Even my prediction doesn't work out quite well, let me elaborate my procedures anyway.
The data are provided by Kaggle, which are already nicely parsed. The game statistics are quite straigtforward if one knows the basics of the basketball game, and I am mostly interested in those dataset with detailed statistic for each game. My training set will be mostly based on this detailed data set (minus the win/lose result). To augment the statistic, I have also added two more types of feastures: (1) the game-averaged statisitc for each team, upto the gameday during the season, and (2) averaged Massey Oridinal ranking, upto the gameday during the season. All the coding are done with python
and pandas
. I paid the special attention here to make sure the team statistic is consitent with the gameday, i.e., the statistic is only collected upto the game day. For (2), if there is no ranking for the specific agency yet, I will take the average from other available agencies to fill the void. I have also include home / away game as a feature.
Preparation for the training data set is actually the time-consuming part, while the regression is more like a one-button opeartion. For this project, I've tried (1) random forest, (2) neural network, (3) logistic regression, and (4) Gradient Boost, all from sklearn
package. Since the Kaggle competition requires a winning probability, the direct neural network here seems not quite appropriate. I've also hold out 20% of the training data for cross validation purpose. Below is a snapshot for the training result. I have played with the hyperparameters a little bit, trying to get better results.
===== run #1 of 1 ======
Random Forest:
Importance: B_POM:0.014
Importance: A_PIG:0.012
Importance: B_DC2:0.011
Importance: A_DC2:0.011
Importance: A_SFX:0.011
Importance: A_POM:0.011
Importance: A_TRP:0.010
Importance: A_LOG:0.010
Importance: B_SAG:0.010
Importance: A_EBP:0.010
Training Accurancy : 0.772124427296841
x-validation Accurancy: 0.7145612343297975
Time spent for RF: 70.883s
The logloss is: 0.5520256161356428
Neural Network:
Training Accurancy : 0.7390884977091874
x-validation Accurancy: 0.7107039537126326
Time spent for NN: 1.888s
The logloss is: 0.5540510895470059
Logistic regression:
Training Accurancy : 0.7390884977091874
x-validation Accurancy: 0.7020250723240116
Time spent for GLM: 1.577s
The logloss is: 0.5709980792779981
Gradient Boost RT:
Training Accurancy : 1.0
x-validation Accurancy: 0.7675988428158148
Time spent for GBRT: 32.882s
The logloss is: 1.624365021920362
From the random forest output, it seems that the Massey Ordinal rankings are the most important predictors.

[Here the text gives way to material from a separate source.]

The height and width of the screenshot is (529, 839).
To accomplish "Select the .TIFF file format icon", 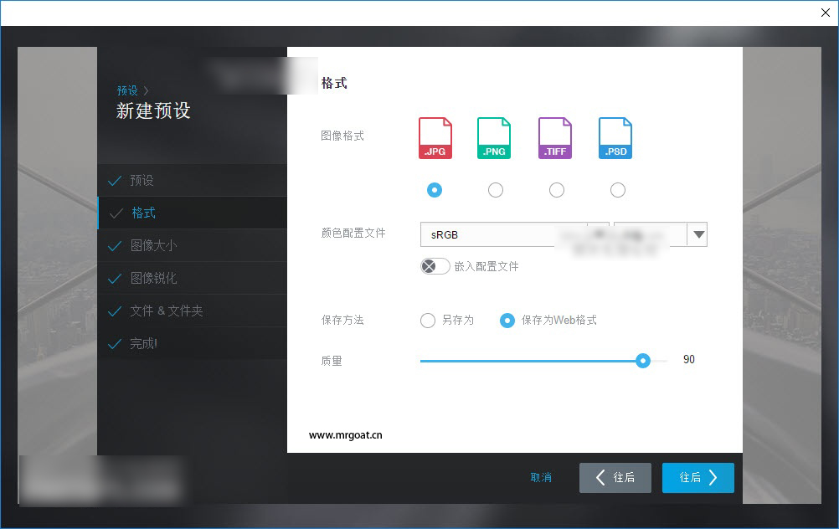I will (x=556, y=136).
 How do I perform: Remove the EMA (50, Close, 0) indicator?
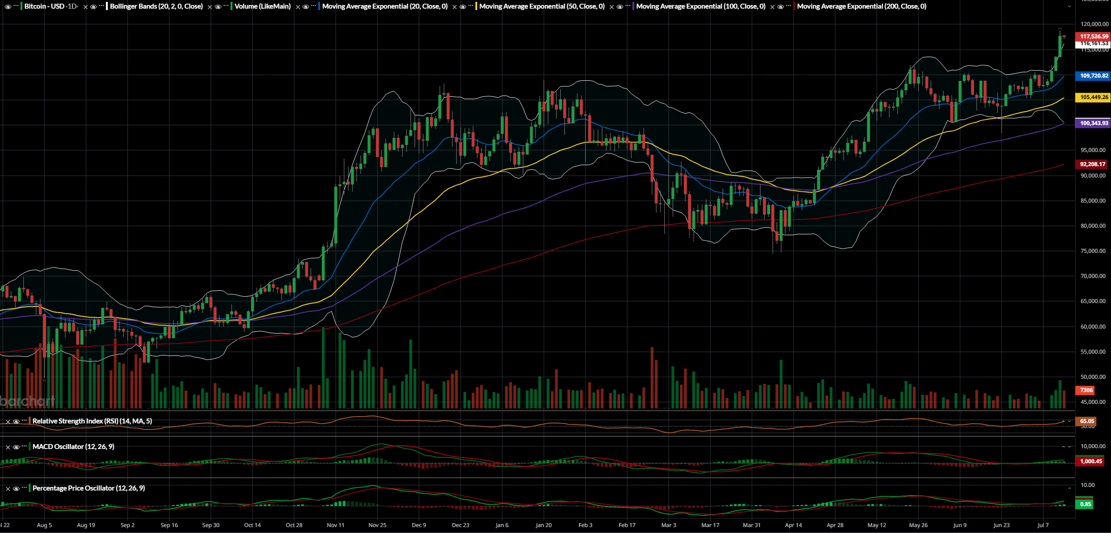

Since I've done poorly, both in terms for predicting the outcome, or the ranking in the competition, I am asking myself where it went wrong. From the discussion posted on Kaggle, it seems Massey Ordinal rankings are really the key, and I should probably just use them as features. Also, some people also use Elo rating with good results, and some people are taking distance between the game location and school location into consideration. Well, I guess I've learnt quite a lot... It have been really fun!